The platform integrates biomimetic structural design with functional transdermal delivery. By leveraging the ordered architecture of synthetic chromatin, it aims to provide high membrane permeability, compatibility with macromolecules and scalability. According to the team, the system has shown performance that exceeds multiple commercial PDRN delivery systems in penetration depth, efficiency and molecular stability.
A major technical challenge during development was ensuring the structural stability of the synthetic chromatin complex during scale-up while retaining the functional accessibility of the gH625 peptide. “We optimised the physicochemical environment for nucleosome assembly and developed gentle stabilisation strategies,” Yuxin.Liang noted. “This helped us achieve high reproducibility in larger-scale preparations.”
Within the team, Dr Park provides scientific direction and connects academic research with potential industrial applications. PhD students Yuxin Liang and Xinghan Zhang jointly contributed to material assembly, mechanistic studies and biological testing, and worked together on competition materials and technical presentations.
Reflecting on the preparation process, the students said: “The decision to join the competition was largely inspired by Prof. Park, who emphasised that innovative academic research should be evaluated not only by scientific impact but also by its potential for real-world application and industrial transformation. Under his guidance, we saw the competition as an opportunity to validate our technology globally and to explore Shenzhen as a strategic site for future industrialisation.”
Stepping outside the laboratory
Participating in the Shenzhen Innovation & Entrepreneurship Competition was also a chance for the students to look at their work from a new angle.
“For us as young researchers, this competition was far more than a stage to present a project—it was a rare opportunity to step outside the laboratory and see how our work is understood, questioned and evaluated by people from industry, investment and technology transfer”.

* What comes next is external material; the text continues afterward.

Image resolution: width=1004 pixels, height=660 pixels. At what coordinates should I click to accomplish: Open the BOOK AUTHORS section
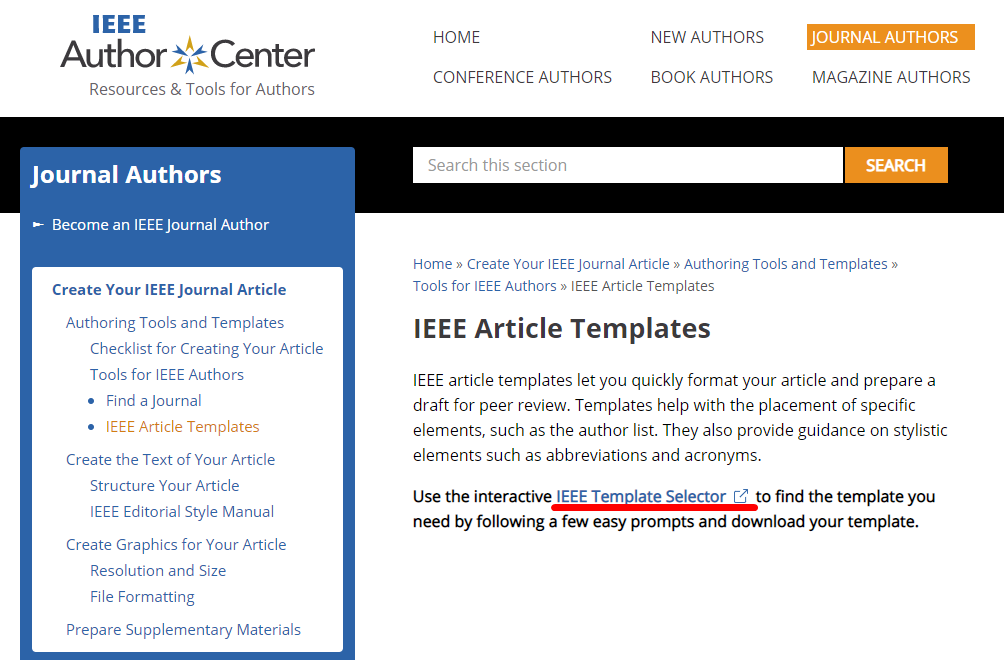point(711,76)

“As PhD students, we are used to thinking in terms of mechanisms, experiments and data, but preparing for this competition forced us to reorganise our understanding of the project from a completely different angle: ‘Why does this matter?’ and ‘How can this technology actually change something in the real world?” Yuxin and Xinghan said.
They added that the experience has shaped how they think about their future research and development plans.
“Dr Park’s supervision was also an important part of the journey. Yuxin shared. “He helped us a lot in the design of the production framework, including process logic, quality control considerations and scalability, as well as his guidance in structuring the competition materials and articulating the value of the project in the context of new materials innovation.”
The team plans to further develop the synthetic chromatin platform and continue exploring pathways for future collaboration and application.